Never mind that most of the men in 'Pulp Fiction' are shit-scared of the women. Jimmy, while lecturing Jules and Vincent on the non-availability of “dead nigger storage” at his Valley home, is more afraid of his wife, Bonnie, than he is of the police or the two armed men in front of him. Jimmy (played by a whinging Tarantino) is the original househusband, standing in his dressing gown, bragging about his prowess in the kitchen.

Jules, for all his cant about wandering the earth “like Caine in 'Kung Fu'”, is “pretty much a vegetarian” because his girlfriend is (which may offer a clue as to why he doesn’t eat pork, either).
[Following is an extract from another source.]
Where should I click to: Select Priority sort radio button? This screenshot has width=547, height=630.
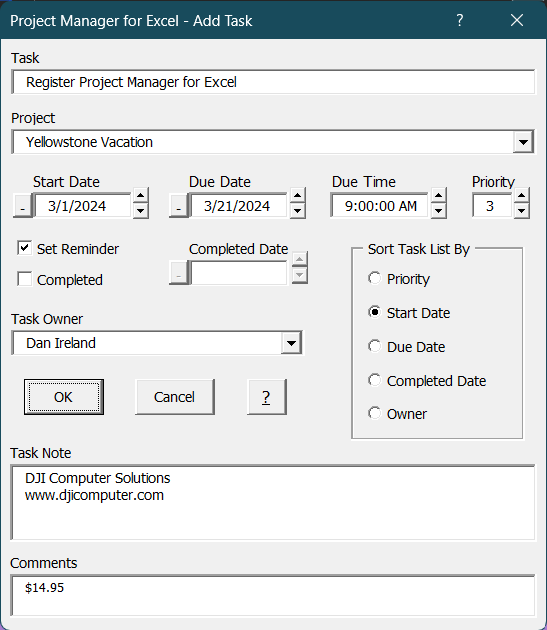click(374, 278)
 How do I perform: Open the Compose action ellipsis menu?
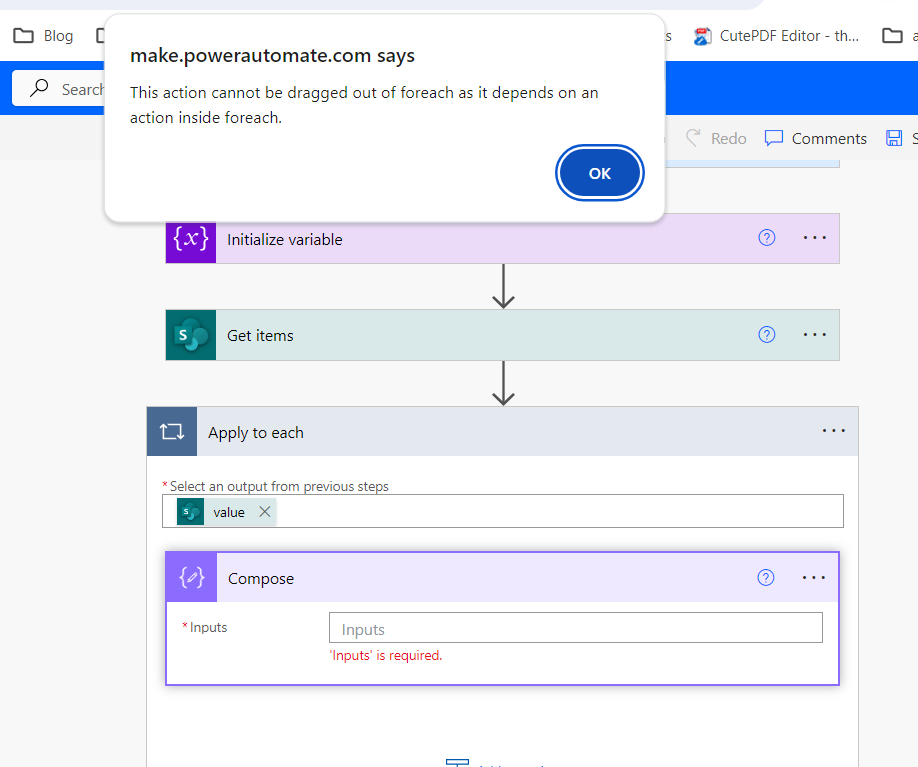point(814,577)
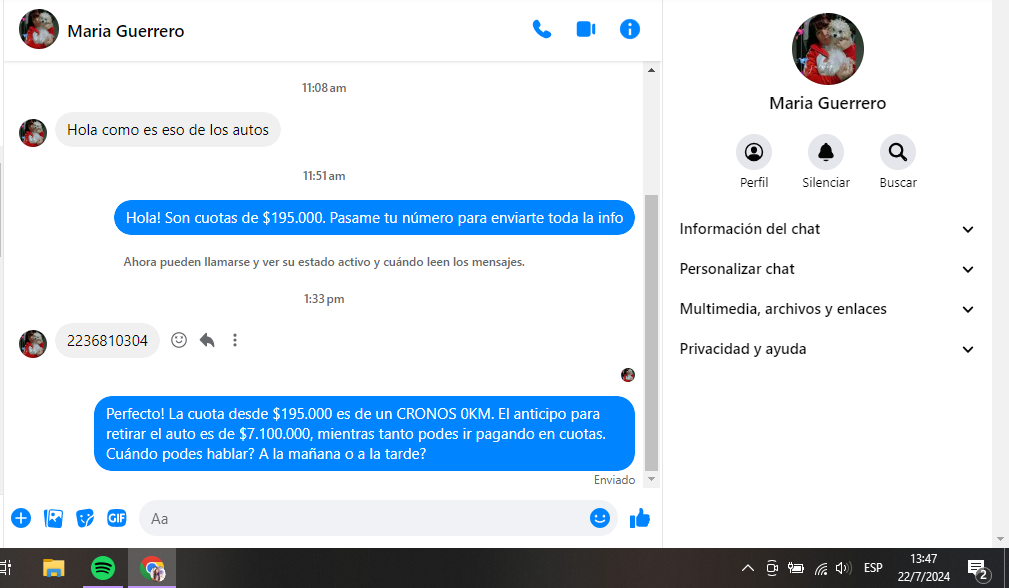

Butch Coolidge comes with the not-inconsiderable baggage of Bruce Willis’s former incarnations as John McClane in the 'Die Hard' films. The middle segment of the film, “The Gold Watch”, deals with Butch’s family heirloom, indicative of the WAM desperation in clinging to the macho past. It is presented to Butch in a flashback parody of the timeless veteran-tells-all scene, during which Captain Koons (the most outrageously, candidly-named character since Pussy Galore, played exquisitely by Christopher Walken) quite openly states that he and Butch’s father kept the watch “up our asses” for a collective seven years. Butch, of course, will later narrowly escape getting something quite different “up the ass”, a predicament in which he finds himself purely as a result of the ill-fated watch. This “lucky” watch clearly has held no luck for its two previous owners, both of whom died in wars (although, technically, Butch’s father died of dysentery, possibly caused and probably exacerbated by having the watch “up his ass”). All Butch has in place of a hero’s war is a boxing match followed by the most dishonourable of ends: sodomy — fate worse than death — followed probably by death itself. The watch, symbolic of Butch’s male ancestry and macho past, almost lead our hero to the worst WAM fate imaginable.

Weighing in at over two and a half hours, 'Pulp Fiction' is a long film, but it seldom seems so, whether owing to the skewed non-chronological timeline, the multitude of characters or the film’s sheer enjoyableness. If you can quote lines from the movie only because you ripped the soundtrack ten years ago, watch it again — a second look may well surprise you.